If the clock in the diagram above is a wrist watch, even a 1.09mA current may overload its alarm circuitry. In that case, you may use two transistors as shown in the diagram below. This is called a darlington.

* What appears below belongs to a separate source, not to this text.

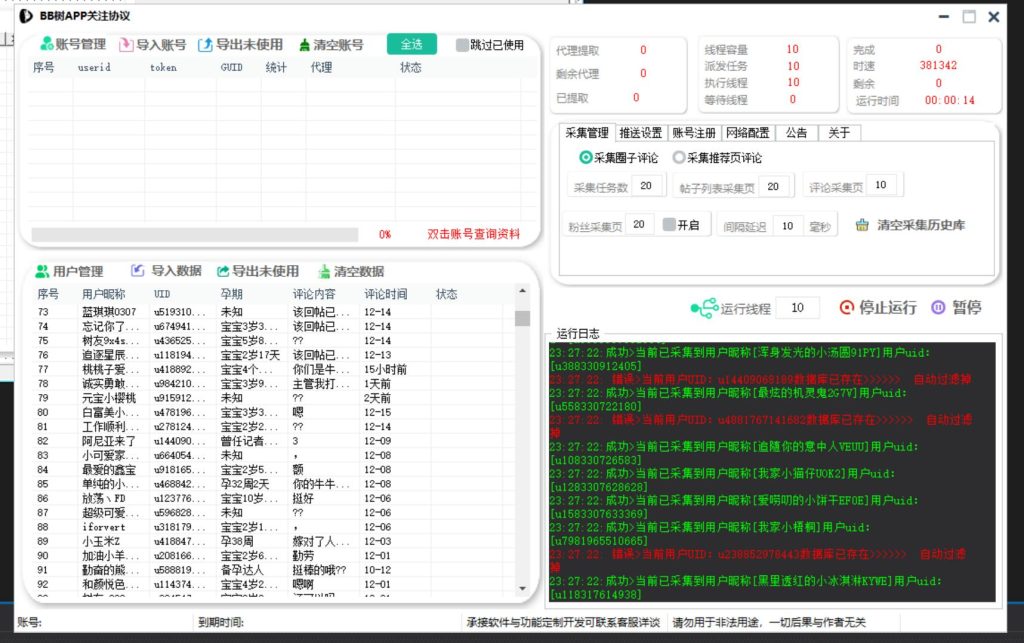
Task: Enable the 跳过已使用 checkbox
Action: [x=462, y=45]
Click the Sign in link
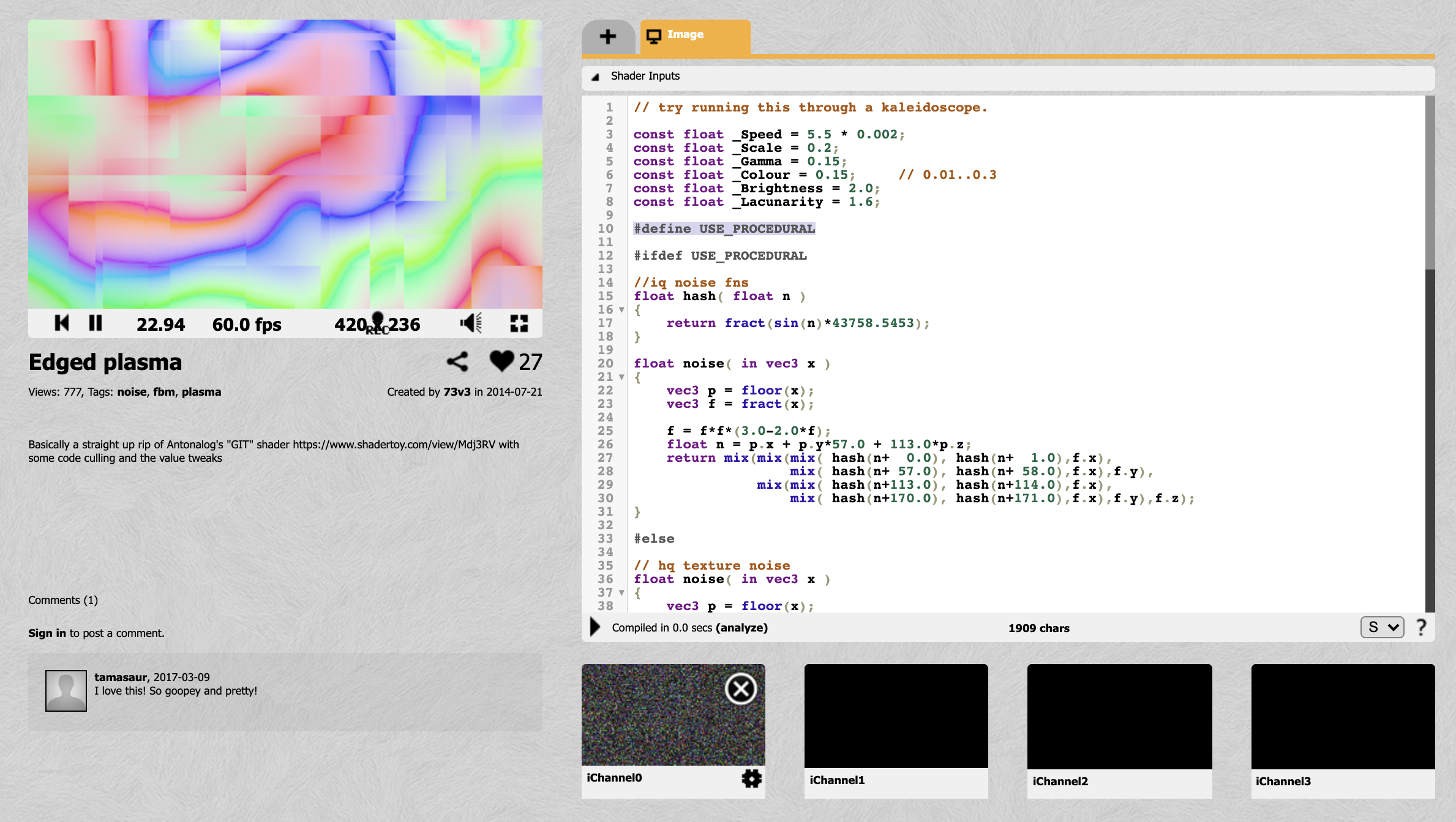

A darlington can be considered as a single transistor with the following characteristics:

V_{BE,darlington}=V_BE1+V_BE2

I_B,darlington=I_B1. I_C1= h_FE1∙I_B1. I_C2=h_FE2∙I_B2=h_FE2∙I_E1=h_FE2∙(h_FE1+1)∙I_B1. I_C,darlington=I_C1+I_C2=h_FE1∙I_B1+h_FE2∙(h_FE1+1)∙I_B1=(h_FE1+(h_FE1+1)∙h_FE2)∙I_B1. h_{FE,darlington}=I_C,darlington/I_B,darlington=h_FE1+(h_FE1+1)∙h_FE2. h_FE1>>1 => h_{FE,darlington}=h_FE1+h_FE1∙h_FE2. h_FE1∙h_FE2>>h_FE1 => h_{FE,darlington}=h_FE1∙h_FE2.

Let's now recalculate a proper value for RB. Assume T1's current gain is 300 and T2's current gain is 100.

I_C,darlington = 9/100=90mA. h_{FE,darlington}=300∙100=30000. V_{BE,darlington}=1.2V.

The voltage across RB equals 3V-1.2V=1.8V => RB < 1.8V/3µA = 600k. 560k is a safe value. I_B,darlington will be 1.8/560k = 3.21µA.